In this demo, we use black-box scoring with the BlackBoxUQ class. A similar approach may be implemented with the WhiteBoxUQ, SemanticEntropy, or UQEnsemble classes. Importantly, multimodal functionality is not offered for LLM judges, including LLMPanel class and judge components of UQEnsemble. For more details on implementations of BlackBoxUQ, WhiteBoxUQ, SemanticEntropy, or UQEnsemble, refer to the respective demo notebooks.

[6]:

from uqlm import BlackBoxUQ

bbuq = BlackBoxUQ(llm=llm, scorers=["noncontradiction"], system_prompt="Answer as concisely as possible.", device=device, use_best=False)
result = await bbuq.generate_and_score(prompts=prompts, num_responses=5)

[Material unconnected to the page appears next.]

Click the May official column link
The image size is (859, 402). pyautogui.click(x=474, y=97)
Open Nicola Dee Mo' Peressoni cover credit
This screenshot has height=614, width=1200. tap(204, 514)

/home/jupyter/uqlm/uqlm/utils/response_generator.py:105: UQLMBetaWarning: Use of BaseMessage in prompts argument is
in beta. Please use it with caution as it may change in future releases.
  beta_warning("Use of BaseMessage in prompts argument is in beta. Please use it with caution as it may change in
future releases.")

/home/jupyter/uqlm/uqlm/utils/response_generator.py:105: UQLMBetaWarning: Use of BaseMessage in prompts argument is
in beta. Please use it with caution as it may change in future releases.
  beta_warning("Use of BaseMessage in prompts argument is in beta. Please use it with caution as it may change in
future releases.")

## 3. Evaluate Hallucination Detection Performance

Finally, we can check which questions the LLM answered correctly and compare to our UQLM’s black-box confidence scores.

[19]:

import pandas as pd

pd.set_option("display.max_colwidth", 100)
result_df = result.to_df()
result_df["question"] = questions
result_df[["question", "response", "sampled_responses", "noncontradiction"]]

[19]:

	question	response	sampled_responses	noncontradiction
0	How many berries appear in the image	3	[3, 3, 3, 3, 3]	1.000000
1	What color are the berries?	The berries are red.	[Red., The berries are dark red., Red., The berries are a deep red color., The berries are dark ...	0.998269
2	How many times does the letter R appear in this image?	3	[3, 3, 3, 3, 3]	1.000000
3	How many times does the letter P appear in this image	1	[2, 2, 2, 2, 1]	0.221604
4	How many words appear in this image?	2	[2, 2, 2, 2, 2]	1.000000

We can see that for the four questions with high confidence scores (the noncontradiction colunn), the responses are all correct, and for the question with low confidence (How many times does the letter P appear in this image?), the response is not correct.